● Text to read:
Unsend! Unsend! Dena Bowers and William Beebe may well be wishing they’d never sent those e-mails.

Mueller’s memo gave an example of what an appropriate banner might say: This system is for the use of authorized users only. Individuals using this computer system without authority, or in excess of their authority, are subject to having all of their activities on this system monitored and recorded by system personnel. In the course of monitoring individuals improperly using this system, or in the course of system maintenance, the activities of authorized users may also be monitored. Anyone using this system expressly consents to such monitoring and is advised that if such monitoring reveals possible evidence of criminal activity, system personnel may provide the evidence of such monitoring to law enforcement officials.

The potential for keystroke-monitoring abuse was something DOJ clearly meant to preempt. Despite their efforts, a report surfaced in 2001 alleging that the National Ground Intelligence Center, located in Charlottesville, had engaged in illegal computer monitoring after an employee had filed a complaint with the Equal Employment Opportunity Commission. According to the September 2001 article in Insight magazine, internal records showed that five employees were placed under computer surveillance. When the employees turned on their computers every morning, they saw a warning—reminiscent of Mueller’s—telling them the computers were subject to lawful monitoring.

● Records from a pointing dataset:
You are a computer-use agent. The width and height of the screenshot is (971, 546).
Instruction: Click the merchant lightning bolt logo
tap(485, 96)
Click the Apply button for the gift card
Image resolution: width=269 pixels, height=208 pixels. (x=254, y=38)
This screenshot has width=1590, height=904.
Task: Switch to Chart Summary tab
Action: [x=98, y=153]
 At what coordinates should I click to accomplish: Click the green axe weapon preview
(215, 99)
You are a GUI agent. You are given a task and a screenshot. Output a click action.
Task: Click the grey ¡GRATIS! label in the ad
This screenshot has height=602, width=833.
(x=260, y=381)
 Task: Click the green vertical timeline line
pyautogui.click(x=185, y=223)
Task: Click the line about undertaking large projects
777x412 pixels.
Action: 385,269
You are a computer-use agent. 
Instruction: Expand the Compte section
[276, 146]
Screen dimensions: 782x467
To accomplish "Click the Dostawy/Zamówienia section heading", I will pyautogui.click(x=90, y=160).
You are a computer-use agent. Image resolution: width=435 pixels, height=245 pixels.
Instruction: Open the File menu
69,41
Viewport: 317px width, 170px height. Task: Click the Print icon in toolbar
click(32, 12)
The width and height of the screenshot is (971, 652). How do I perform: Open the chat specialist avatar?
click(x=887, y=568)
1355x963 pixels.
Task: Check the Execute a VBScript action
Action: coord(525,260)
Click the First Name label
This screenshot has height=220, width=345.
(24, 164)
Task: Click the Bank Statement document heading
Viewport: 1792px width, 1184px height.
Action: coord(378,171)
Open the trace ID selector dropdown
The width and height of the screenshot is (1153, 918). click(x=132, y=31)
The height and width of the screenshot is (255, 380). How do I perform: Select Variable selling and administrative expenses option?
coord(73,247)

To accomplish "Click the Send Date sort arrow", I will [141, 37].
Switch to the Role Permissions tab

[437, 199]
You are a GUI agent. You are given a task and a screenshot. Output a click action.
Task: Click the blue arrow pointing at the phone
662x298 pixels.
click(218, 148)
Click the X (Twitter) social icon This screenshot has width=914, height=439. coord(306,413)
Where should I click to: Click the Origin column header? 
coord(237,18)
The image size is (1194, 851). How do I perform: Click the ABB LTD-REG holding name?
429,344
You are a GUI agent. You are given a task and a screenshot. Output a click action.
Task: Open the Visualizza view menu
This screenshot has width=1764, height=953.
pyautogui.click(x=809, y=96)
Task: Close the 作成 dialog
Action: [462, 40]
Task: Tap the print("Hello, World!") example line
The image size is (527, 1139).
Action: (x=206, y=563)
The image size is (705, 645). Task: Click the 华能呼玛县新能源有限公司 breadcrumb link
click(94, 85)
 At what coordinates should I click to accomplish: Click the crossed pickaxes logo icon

● Work instructions: In the text about computer monitoring, how many employees did internal records show were placed under computer surveillance?

● Correct result: Five employees.